> Problems and tasks
**1)** Translate this sentence from the article on patent reform into German: "The Supreme Court did not ban gene patents."
**2)** Reproduce the part of the article on patent reform starting with "Indeed, we know" and going on through "share their views?".

The Only Way to Counter False Claims on Patent Reform is to Enter the Debate

By Gene Quinn
June 17, 2019

“When reporters mix up an incorrect description of the law with an incorrect description of the science it should not be surprising that public opinion is distorted…. We need to do better, but cannot expect the popular press to be an ally.” of the ongoing patent reform debate in the Senate Judiciary Committee by the popular press has been alarmist and largely incorrect. For example, even just yesterday—five days after the final hearing on patent eligibility reform concluded—the top story in Google’s patent alert results was “Corporations shouldn’t be able to patent your DNA,” which leads with the sentence, “The practice of patenting genes, once banned by the Supreme Court, may come back soon despite a measure of horror the very idea once inspired.”

It would seem that those companies and entities that oppose reform to patent eligibility requirements are not going to meaningfully participate in the political process, and instead will wield their considerable PR machines in an effort to confuse, conflate and misdirect the public as part of their ongoing scheme to suppress innovation in America.

Indeed, we know that the high-tech industry was invited to testify before the Senate Judiciary Committee, but refused, as Senator Thom Tillis (R-NC) explained at the second hearing. Why would the high-tech industry choose to ignore these Senate hearings, where many dozens of witnesses both for and against reform were invited to share their views?

The Same Old Tactics

Refusing to participate is an age-old tactic in DC. Refuse to participate and then swoop in at the last minute and demand concessions. Congressman Doug Collins (R-GA), Ranking Member of the House Judiciary Committee and one of the Members of Congress spearheading this effort, warned against this ploy as far back as February of this year. That was the tactic used to hold copyright reforms for the music industry hostage for many months. Collins said he would not allow that to happen again. We shall see, because it seems that is in fact the play shaping up.

Another tried and true tactic is to simply misdirect and even lie when necessary. That seems to be the tactic de jour by those who are claiming that the proposed reforms would allow for genes to be patented. They make the entirely specious claim that the Supreme Court banned gene patents in AMP v. Myriad in 2013. There are several problems with that argument.

First, the argument is false. The Supreme Court did not ban gene patents. Myriad made two rulings. First, isolated DNA in its isolated form is not patent eligible. Second, cDNA is patentable as long as it is not identical to a strand of DNA. So, if cDNA is patent eligible in the many cases the Supreme Court specifically identified, that means that there was no categorical ban on gene patents. Those who are saying the Supreme Court categorically banned gene patents are engaging in revisionist history, wishful thinking, and are lying. Myriad did make it unnecessarily difficult for innovators in much of the U.S. biotechnology sector and has driven that innovation overseas along with the investment dollars, but the Supreme Court did not ban gene patents.

> Material shown
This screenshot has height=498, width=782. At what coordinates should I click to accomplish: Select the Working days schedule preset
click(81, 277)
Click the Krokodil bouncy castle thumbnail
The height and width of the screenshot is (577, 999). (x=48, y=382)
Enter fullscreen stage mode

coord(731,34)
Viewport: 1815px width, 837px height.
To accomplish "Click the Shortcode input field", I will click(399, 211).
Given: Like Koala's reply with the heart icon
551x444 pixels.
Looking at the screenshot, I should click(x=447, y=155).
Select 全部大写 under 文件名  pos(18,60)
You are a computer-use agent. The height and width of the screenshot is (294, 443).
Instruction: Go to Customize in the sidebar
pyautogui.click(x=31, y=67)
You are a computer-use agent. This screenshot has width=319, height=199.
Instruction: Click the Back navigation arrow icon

> Solutions per task
**1)** Der Oberste Gerichtshof hat Genpatente nicht verboten.

**2)**
Indeed, we know that the high-tech industry was invited to testify before the Senate Judiciary Committee, but refused, as Senator Thom Tillis (R-NC) explained at the second hearing. Why would the high-tech industry choose to ignore these Senate hearings, where many dozens of witnesses both for and against reform were invited to share their views?